Abstract
Une étude des nombreuses traductions françaises de l’ode 31 de Sappho permet de mettre en question certains postulats sur l’universalité de la perception des émotions. L’importance des variations subies, en traduction, par le texte de départ invite à s’interroger sur les facteurs qui peuvent influencer les modes et les tendances de la sensibilité occidentale. Evocation poétique d’une émotion amoureuse, l’ode 31 confond deux ordres d’émotivité, poétique et érotique. Exprimant l’amour, la jalousie ou la crainte, masculins ou féminins, affectant l’âme ou le corps, les symptômes décrits par l’ode 31 évoluent d’une traduction à l’autre et renvoient effectivement à des tendances propres à chaque époque. Une explication plus profonde de ces variations est alors la mémoire dont se chargent mots et métaphores au cours de leurs emplois. Sappho qui emprunte à la poésie homérique des métaphores qui exprimaient la peur guerrière joue sur un registre que les traducteurs ne peuvent retrouver: leurs vocabulaires et leurs métaphores étant chargés d’une autre mémoire.
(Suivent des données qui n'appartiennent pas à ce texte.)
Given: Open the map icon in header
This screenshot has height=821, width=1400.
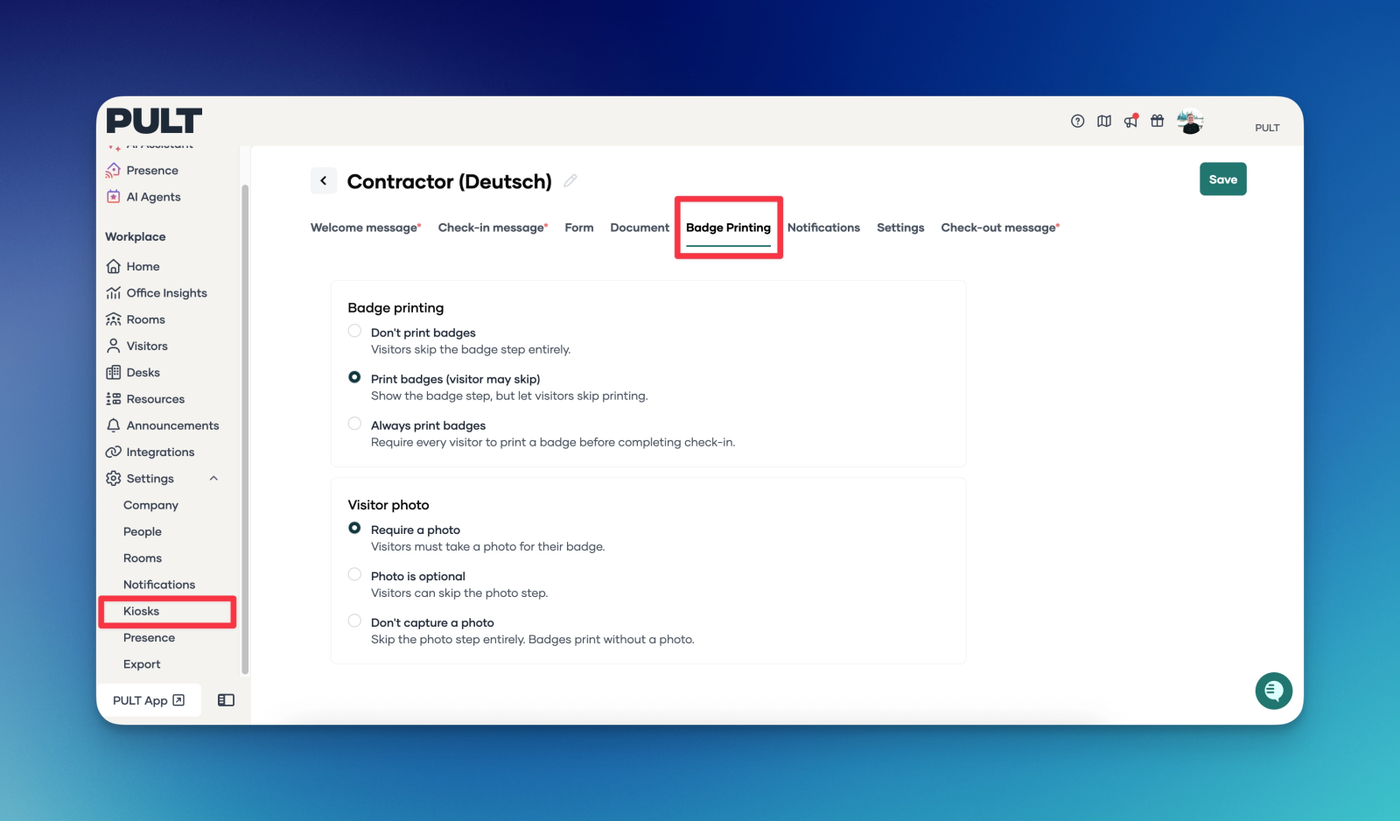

A study of numerous French translations of Sappho’s Ode 31 allows us to challenge certain postulates about the universality of emotional perception. The importance of multiple variations of the original in translation invites us to evaluate the reasons and factors which can influence the modes and tendencies of the Western sensibility. The poetic evocation of an emotion, Ode 31 mixes two orders of emotivity — poetic and erotic. Expressing love, jealousy or fear, male or female, affecting the heart or the body, the symptoms described by Ode 31 vary from one translation to another and are clearly linked to specific tendencies pertinent to each epoch. A deeper explanation of these variations is the fact that words and metaphors have culture- and epoch-specific memory and connotations. Borrowing metaphors that express the warlike fear of Homeric poetry, Sappho plays in the register which her translators cannot capture properly, as their vocabularies and metaphors are imbued with other connotations.